Surprisingly, cybersecurity is not always a top priority for end customers—they tend to prioritize other focus areas such as business transformation, social media strategy and new growth opportunities.
When it comes to allocating budgets, many customers are fully aware that cybersecurity needs to be right up there at the top of their priorities, but they are forced into a balancing act with other investment aims as they prioritize growth and winning new business.
It is the job of MSPs and solution providers to convince their customers how to best invest their resources to ensure they are fully protected against the growing number of increasingly complex security threats facing companies today, according to Carolyn April, senior industry analyst at CompTIA.
Presenting a snapshot of the CompTIA State of Cybersecurity 2024 report at the CompTIA EMEA Member and Partner Conference 2023 in London, April said the report this year focused on the viewpoint of end user customers, giving all channel players who read it a foundation to understand how well versed their customers are when it comes to cybersecurity.
Spoiler: They are not well versed at all and are increasingly turning to third-party providers to handhold and guide them through the minefield of cybersecurity.
“Sometimes as technologists we think that everybody has technology top of mind and they know what is going on, particularly around cybersecurity, but then you realize in a company of 100 people, 75 of them are in sales, marketing, HR and other roles, yet tech, especially cybersecurity really affects their lives and their daily work lives, but they don’t necessarily know much about it,” April said. She added that the report will give MSPs a better idea of how they can sell to customers, cater to their needs and ensure they are doing all the right things with regards to cybersecurity and their security posture.
“Even though cybersecurity should be a top priority, it can’t always be,” she said. “Companies have to balance the decision – how much cybersecurity should we have at the limitation of our innovation and our progress – how much money are we willing to take away from this piece of the pie?”
Many end user companies believe their current security posture is good enough, but this is because they haven’t experienced an attack, breach or any sort of event that has caused problems within their company, April said.
“No bad news has happened within their company, and they think that everything is operating,” she said. “But that is a very dangerous attitude to take.

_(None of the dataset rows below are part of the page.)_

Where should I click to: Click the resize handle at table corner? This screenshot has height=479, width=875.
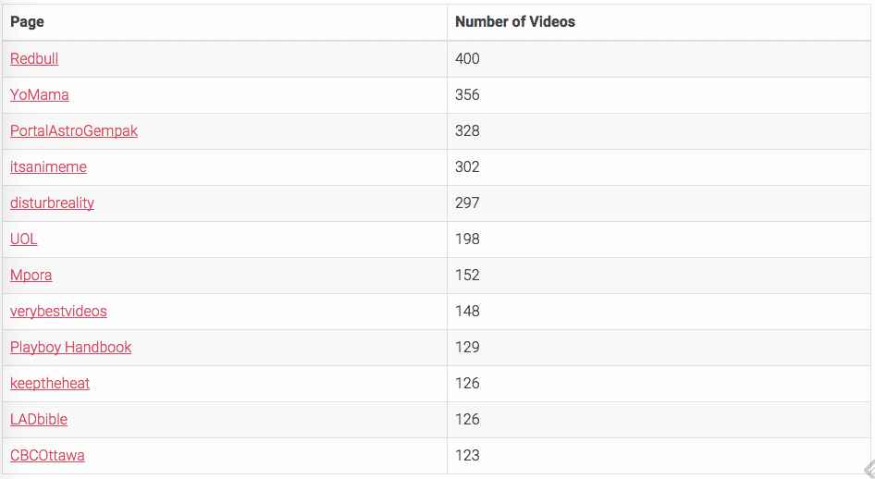pos(869,470)
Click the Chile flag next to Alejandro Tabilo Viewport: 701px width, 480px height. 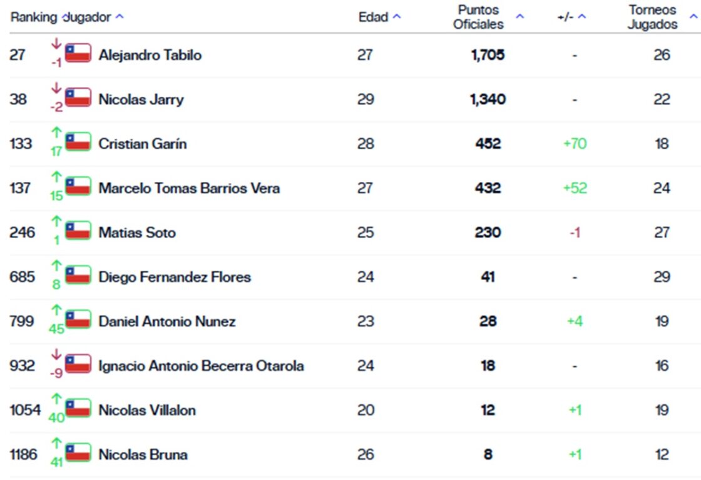pyautogui.click(x=77, y=54)
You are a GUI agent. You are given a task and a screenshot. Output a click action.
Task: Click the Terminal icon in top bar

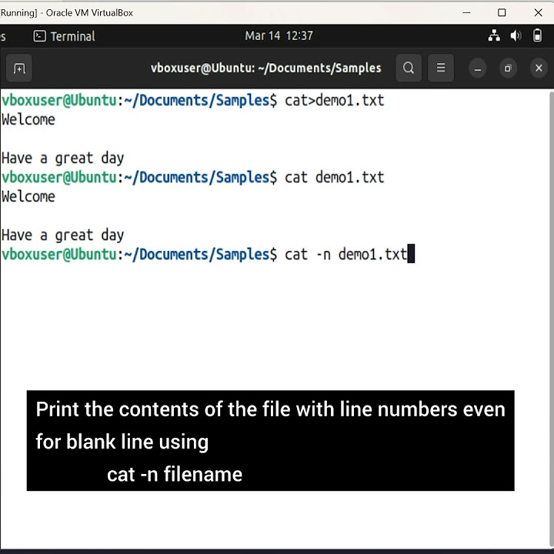coord(40,36)
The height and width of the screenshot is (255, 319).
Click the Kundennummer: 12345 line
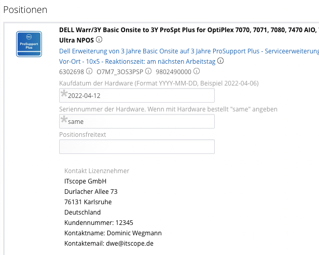[x=95, y=222]
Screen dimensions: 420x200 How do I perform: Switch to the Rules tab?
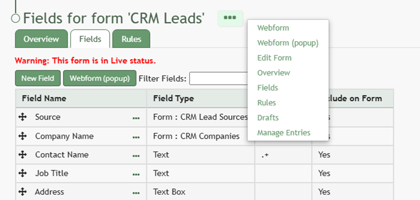(131, 39)
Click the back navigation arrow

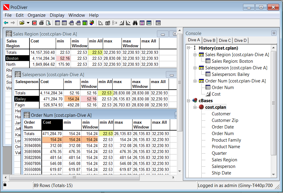pos(6,23)
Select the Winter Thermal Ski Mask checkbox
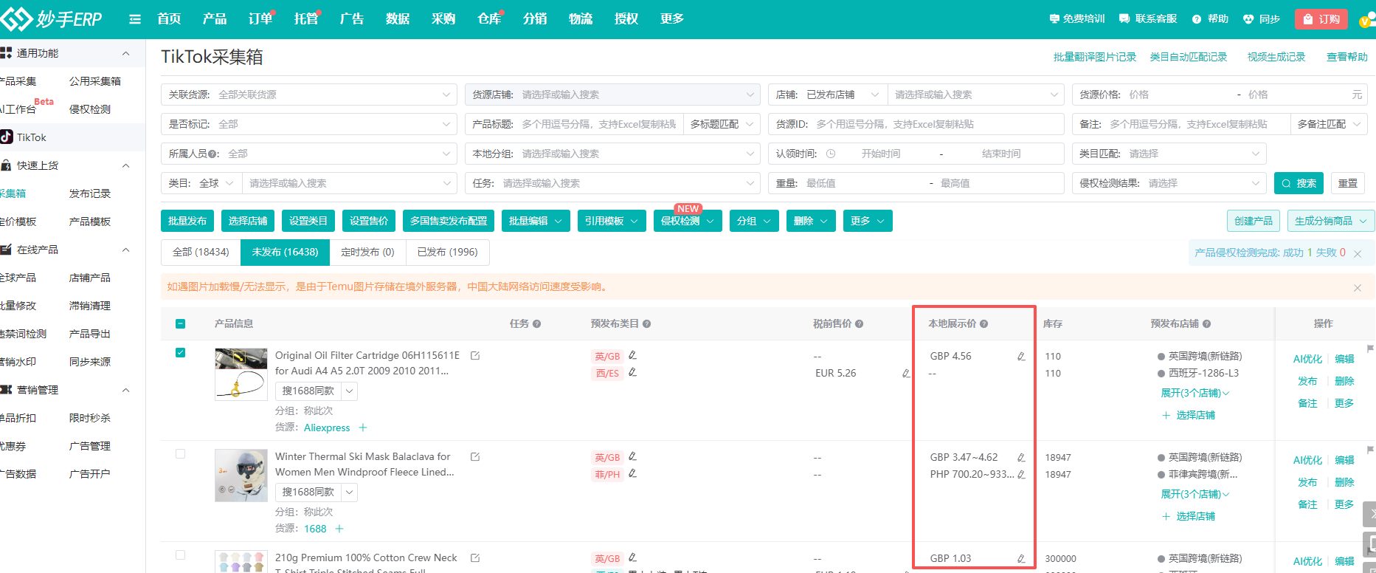This screenshot has height=573, width=1376. (181, 454)
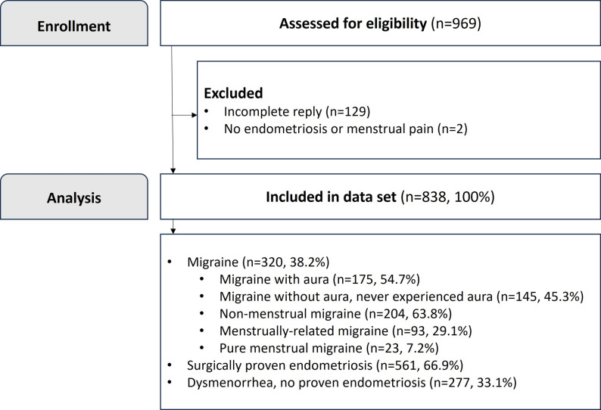This screenshot has height=410, width=601.
Task: Select the Incomplete reply (n=129) line
Action: tap(297, 111)
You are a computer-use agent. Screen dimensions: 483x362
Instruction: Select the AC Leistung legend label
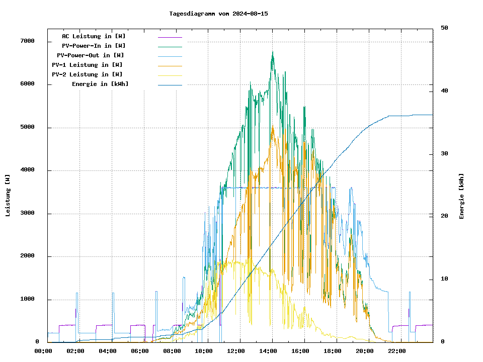pos(94,36)
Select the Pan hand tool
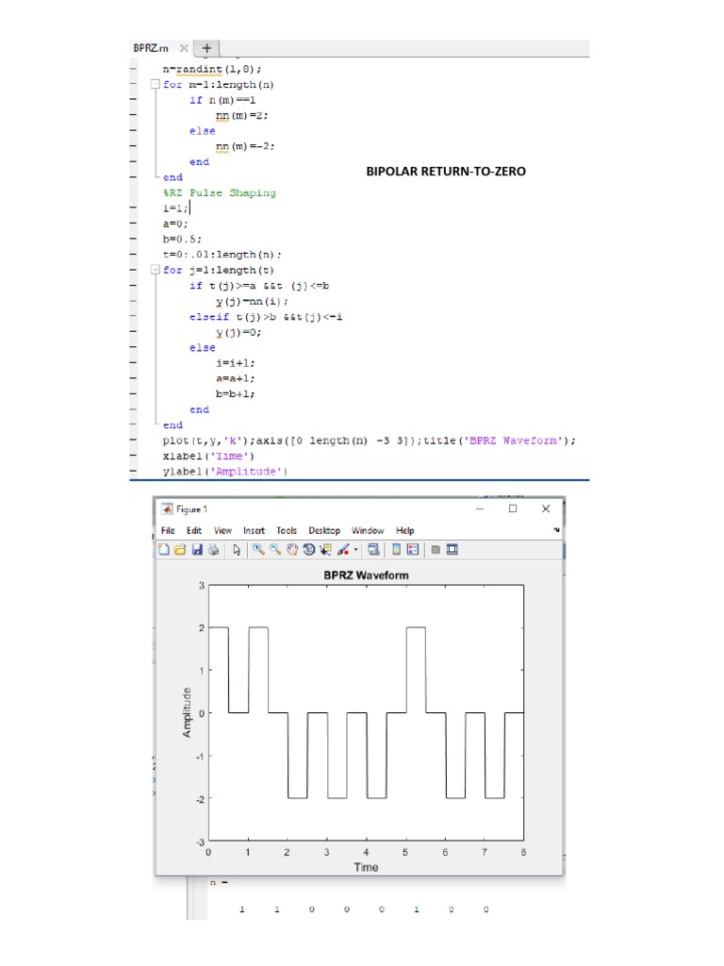Screen dimensions: 724x966 coord(291,550)
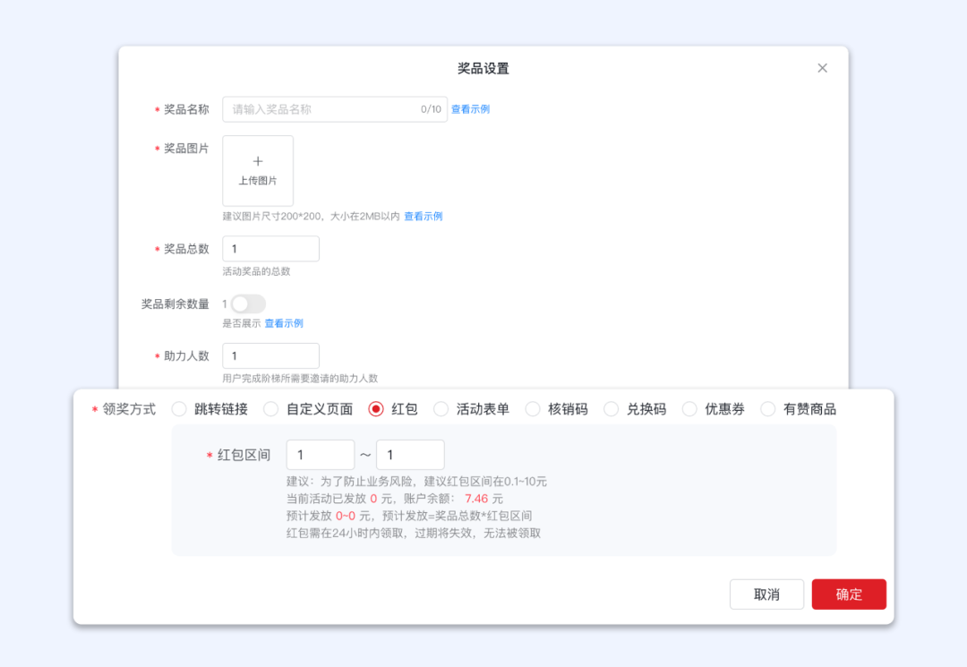Select the 兑换码 redemption method
967x667 pixels.
click(612, 408)
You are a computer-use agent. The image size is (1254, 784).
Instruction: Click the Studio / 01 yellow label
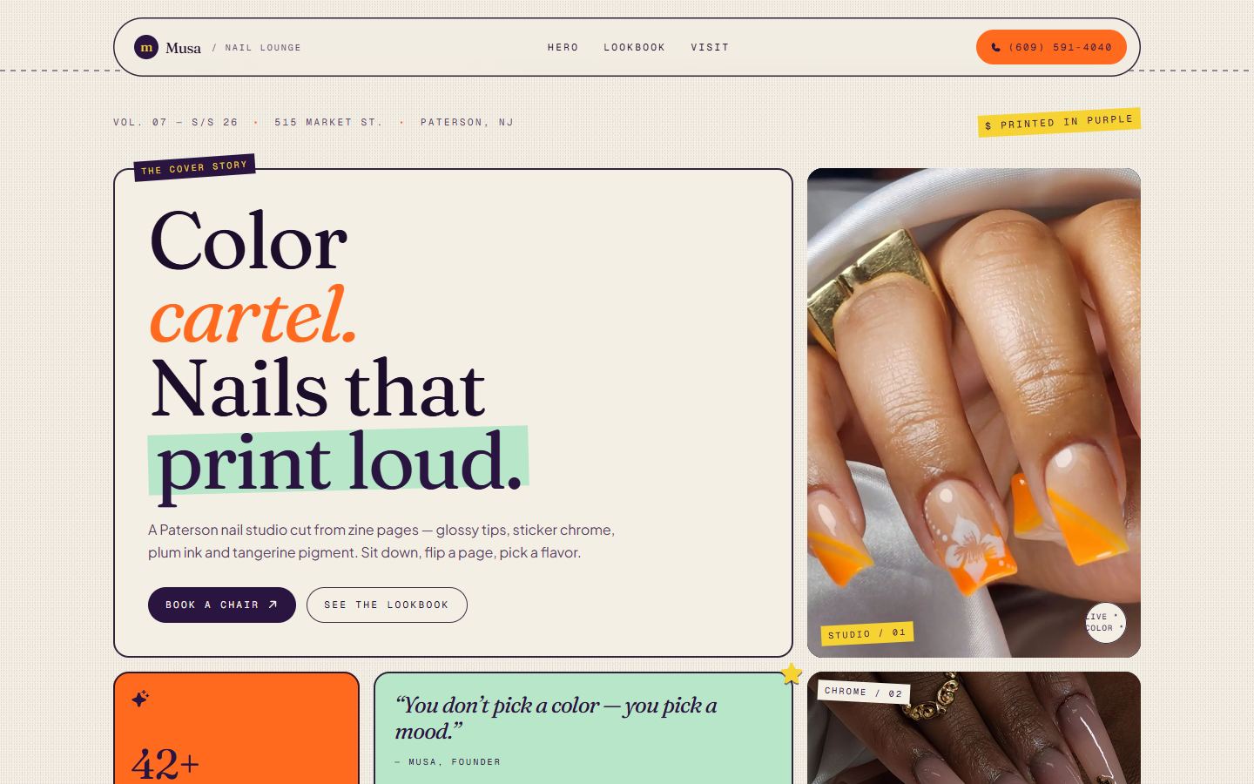coord(866,633)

We need to be proactive when it comes to cybersecurity. We have moved away from always being defensive and reactive, waiting for something bad to happen and going into clean-up mode.”
“Today it is imperative for companies to be proactive and to anticipate the bad things,” April said. “The best reason for nothing bad to have happened is because you are on top of it proactively as opposed to just being lucky. In truth, if you think your security is good enough, then it probably is not good enough.”
A risk management approach with customers based on their answers in the report is one way to engage with them, April explained. Companies have a choice of doing it very formally using frameworks, or informally where a cybersecurity team has regular discussions around strategy. Or they could do nothing at all.
She said although larger companies that have a more formalized risk management approach tend to be the ones that get hit, they at least have the resources to recover.
“Smaller companies when they get hit are less likely to be able to recover,” she said. “A million-dollar mitigation to regain what they have lost is a one-way street to bankruptcy. The potential for something catastrophic to happen to a smaller company is far higher, yet they do not have that formalized approach.”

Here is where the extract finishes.